Vive la poésie françaises lesbiennes!
James Dyson, the vacuum cleaner magnate, has recently apparently argued that we need less study of "French Lesbian Poetry" and more study of engineering. It may well be that he has been traduced and that this was not exactly what he said, it sounds a bit too journalistically juicy, nevertheless it has lodged in the public consciousness. Now, I never realised that this is where the competition might come from. I want to make it clear however, that lesbians and poets, even the French, are all very welcome to apply to study engineering. I know superb engineers from each of these groups. Frankly also, any opportunity to redress the gender balance in engineering is more than welcome. I suspect however this is not quite what James Dyson meant.

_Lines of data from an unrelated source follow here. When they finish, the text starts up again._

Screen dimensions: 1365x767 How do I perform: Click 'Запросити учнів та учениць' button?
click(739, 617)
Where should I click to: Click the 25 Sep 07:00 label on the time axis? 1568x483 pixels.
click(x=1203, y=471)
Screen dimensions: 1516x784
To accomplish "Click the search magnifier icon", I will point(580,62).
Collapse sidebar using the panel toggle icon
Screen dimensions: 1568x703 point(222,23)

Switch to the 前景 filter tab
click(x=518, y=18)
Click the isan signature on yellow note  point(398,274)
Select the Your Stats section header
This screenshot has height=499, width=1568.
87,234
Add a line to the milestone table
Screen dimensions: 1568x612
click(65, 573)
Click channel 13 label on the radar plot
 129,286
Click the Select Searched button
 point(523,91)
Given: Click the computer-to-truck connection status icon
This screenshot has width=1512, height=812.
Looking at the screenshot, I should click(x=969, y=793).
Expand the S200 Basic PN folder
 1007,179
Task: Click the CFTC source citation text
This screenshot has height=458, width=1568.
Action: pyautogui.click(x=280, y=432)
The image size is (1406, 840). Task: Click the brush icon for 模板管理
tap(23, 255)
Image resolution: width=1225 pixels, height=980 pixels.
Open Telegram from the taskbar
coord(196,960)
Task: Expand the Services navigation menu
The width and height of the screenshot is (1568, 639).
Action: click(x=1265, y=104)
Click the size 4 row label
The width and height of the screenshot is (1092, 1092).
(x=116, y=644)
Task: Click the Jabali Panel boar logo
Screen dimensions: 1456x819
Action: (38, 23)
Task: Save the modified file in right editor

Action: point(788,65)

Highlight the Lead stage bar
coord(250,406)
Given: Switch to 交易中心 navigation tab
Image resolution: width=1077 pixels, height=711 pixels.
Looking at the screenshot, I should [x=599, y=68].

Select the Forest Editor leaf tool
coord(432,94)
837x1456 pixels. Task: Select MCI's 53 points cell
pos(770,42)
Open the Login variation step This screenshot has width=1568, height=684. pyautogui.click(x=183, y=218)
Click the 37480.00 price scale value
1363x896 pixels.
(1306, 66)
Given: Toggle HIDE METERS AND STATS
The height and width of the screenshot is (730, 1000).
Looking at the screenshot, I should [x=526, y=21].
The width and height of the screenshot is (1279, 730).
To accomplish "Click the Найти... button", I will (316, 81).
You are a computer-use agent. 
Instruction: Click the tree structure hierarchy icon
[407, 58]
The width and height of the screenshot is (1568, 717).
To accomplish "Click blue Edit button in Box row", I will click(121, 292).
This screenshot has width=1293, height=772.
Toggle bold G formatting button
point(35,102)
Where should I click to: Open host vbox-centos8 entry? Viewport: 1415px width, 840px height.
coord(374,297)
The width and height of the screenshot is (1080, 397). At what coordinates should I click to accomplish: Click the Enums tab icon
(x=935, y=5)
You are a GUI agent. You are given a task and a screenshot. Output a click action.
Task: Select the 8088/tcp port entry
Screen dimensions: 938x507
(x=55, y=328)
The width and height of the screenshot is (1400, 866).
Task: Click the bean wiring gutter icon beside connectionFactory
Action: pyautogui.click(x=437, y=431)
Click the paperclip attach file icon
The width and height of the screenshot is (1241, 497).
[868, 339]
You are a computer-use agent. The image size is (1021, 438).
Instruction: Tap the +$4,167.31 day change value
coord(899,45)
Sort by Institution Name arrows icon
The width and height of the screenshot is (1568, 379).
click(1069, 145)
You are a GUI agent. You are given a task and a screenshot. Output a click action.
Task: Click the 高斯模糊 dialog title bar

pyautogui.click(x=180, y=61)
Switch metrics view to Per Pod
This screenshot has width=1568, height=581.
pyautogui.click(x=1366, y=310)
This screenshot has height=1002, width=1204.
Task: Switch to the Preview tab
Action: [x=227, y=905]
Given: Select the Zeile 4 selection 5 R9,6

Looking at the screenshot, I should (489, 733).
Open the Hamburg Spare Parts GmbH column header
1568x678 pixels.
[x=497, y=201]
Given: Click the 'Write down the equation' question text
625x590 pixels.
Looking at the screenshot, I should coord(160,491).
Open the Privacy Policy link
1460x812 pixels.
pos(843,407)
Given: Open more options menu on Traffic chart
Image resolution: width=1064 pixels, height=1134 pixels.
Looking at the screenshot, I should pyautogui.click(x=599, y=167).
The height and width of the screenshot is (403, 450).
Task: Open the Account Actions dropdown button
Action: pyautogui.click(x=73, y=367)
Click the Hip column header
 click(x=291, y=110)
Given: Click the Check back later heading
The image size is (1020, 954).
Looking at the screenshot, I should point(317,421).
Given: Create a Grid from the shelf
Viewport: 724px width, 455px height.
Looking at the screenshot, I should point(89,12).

The whole controversy has unfortunately a serious side, it perpetuates the corrosive myth that engineers are soulless automatons. That our concerns and preoccupations are entirely instrumental. I angrily reject this unjust slur and I take strong exception to even the faint suggestion. I have not knowingly read any 'French Lesbian Poetry' (capitals intended) but this is purely an accident and if anybody wishes to recommend some to me, I will take it up with alacrity.
The point I wish to make is however, not that engineers can be cultured and well read, but that engineering is a fundamentally 'humanistic' pursuit. We build roads and houses, communication networks and computers, energy supplies and transportation systems, why? Because, essentially, we want to enable people to sit on their sofa and read 'French Lesbian Poetry' (capitals again) on their kindle. Engineering has human ends.
Furthermore, no engineering can be done, not bridges, not chemical plant, not complex software, certainly not vacuum cleaners, without a fundamental understanding of the people these engineering systems are designed to serve. This understanding is about more than their immediate interactions with that system but must necessarily address their values, motivations and desires. The very stuff that, I would guess, 'French Lesbian Poetry' speaks to, even if vacuum cleaners themselves do not make much of an appearance.
It is for this reason that engineering and the humanities and 'letters' are bound to each other. That civilisation, in its material and cultural manifestations, are inseparable. It is for this reason too, that engineering and the humanities are essential parts of a university. I want more engineering and more engineers but not at the cost of the arts. I would go further. It is no coincidence that London's East End innovation cluster coexists with art galleries, craft shops, dodgy night-clubs and hokey experimental theatre. I dare say that if you wanted to find a French Lesbian Poet and could not afford the Eurostar, St Pancras International to Paris, there would be few better places to look than Shoreditch.